Nyembezi-Heita notes that imports have taken a larger share of the domestic steel market over the past five years, during which time they have increased from levels of around 10% to around 16%. The rise is attributed, in part, to supply disruptions at AMSA’s Newcastle mill in 2011 and at Vanderbijlpark this year.

South Africa also does not have import protection and government is unlikely to introduce protection in future, owing to the dominance of AMSA, particularly in the flat-steel sector. However, tariffs could be introduced to stem the surge in finished-product imports, such as pipes and tubes, nails, bolts and structural steel components.

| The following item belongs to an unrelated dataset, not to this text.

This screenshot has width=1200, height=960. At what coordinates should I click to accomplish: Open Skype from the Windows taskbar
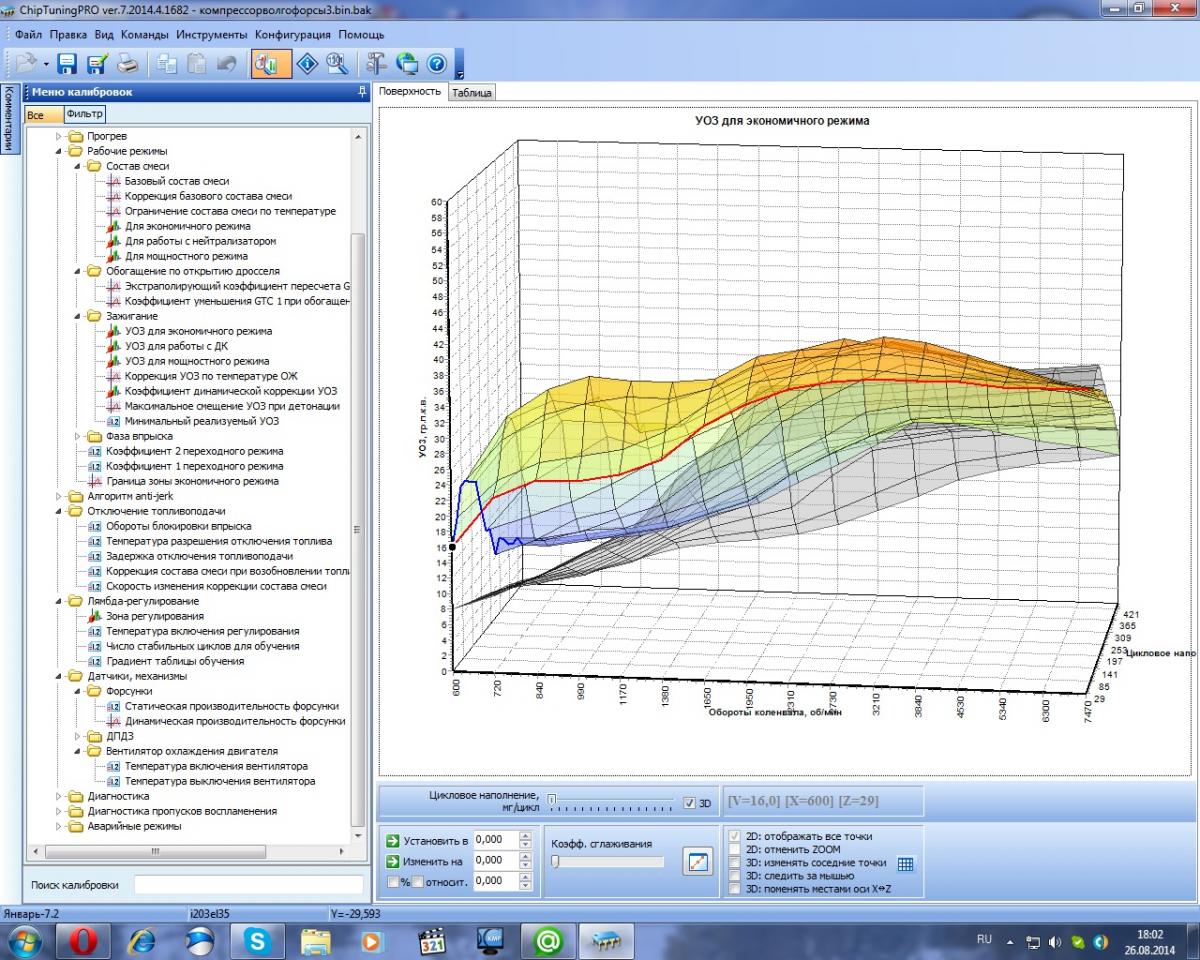(258, 941)
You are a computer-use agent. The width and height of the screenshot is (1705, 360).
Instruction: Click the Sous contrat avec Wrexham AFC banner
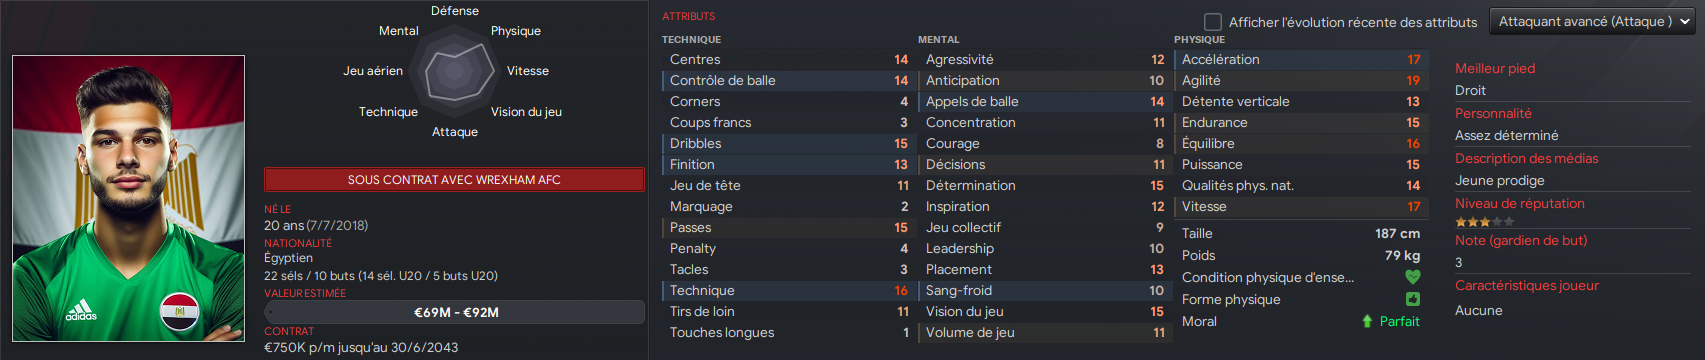click(x=454, y=180)
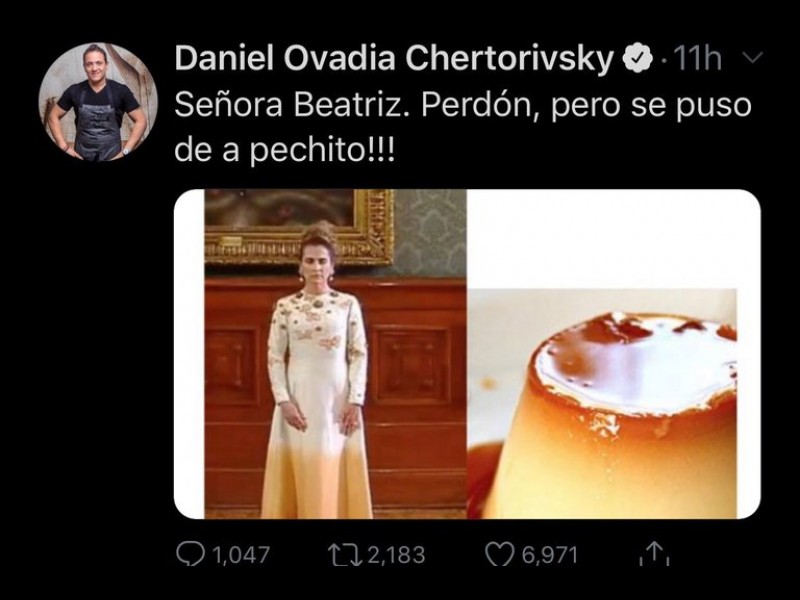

The group does not view the loss of market share as a permanent phenomenon, but Nyembezi-Heita says the group will have to regain the trust of it customers, many of whom have been affected by its inability to supply as a result of operational disruptions.

Following the repairs, capacity utilisation levels have recovered at Vanderbijlpark and have also improved generally across AMSA’s operations.

During the second quarter the capacity utilisation at its flat-steel works, including Vanderbijlpark and Saldanha, rose to nearly 80%, up from 54% in the first quarter.

Long steel capacity utilisation increased to 84%, from 81% in the first three months of 2013.

AFRICA IN FOCUS

Also being prioritised is a plan to capture higher levels of market share in countries neighbouring South Africa, and in East Africa.

In both territories, transport and energy infrastructure programmes are supporting steel-demand growth, with demand across South Africa’s five neighbours expected to rise to around a million tons in the near term. In East Africa the market is estimated to be larger than 2-million tons.

AMSA is aiming to capture shares of between 40% and 45% of both these markets and will consider investing in distribution infrastructure should the need arise. At present, it is servicing the markets from South Africa with the assistance of local distributors.

During the six-month period, steel sales dropped 16% when compared with the same period last year to a total of 2.1-million tons, while commercial coke sales fell 9% to 210 000 t.

As a result, revenue decreased by 11% to R15.9-billion period-on-period, despite prices having increased by 6%, with domestic prices up 2% and export prices, 17%.

Exports fell by 40% and domestic shipments declined by 7%, with flat and long steel shipments falling 20% and 9% respectively.

The quarter-on-quarter results were better, however, with revenue increasing by 5%, to R8.1-billion, as a result of an 8% increase in average steel prices. Both domestic and export shipments were 4% lower with flat and long steel shipments declining 6% and 1% respectively.

Revenue from AMSA’s coke and chemicals business rose 18% to R448-million when compared with the preceding quarter, following a 47% increase in commercial coke sales and a 5% drop in realised prices.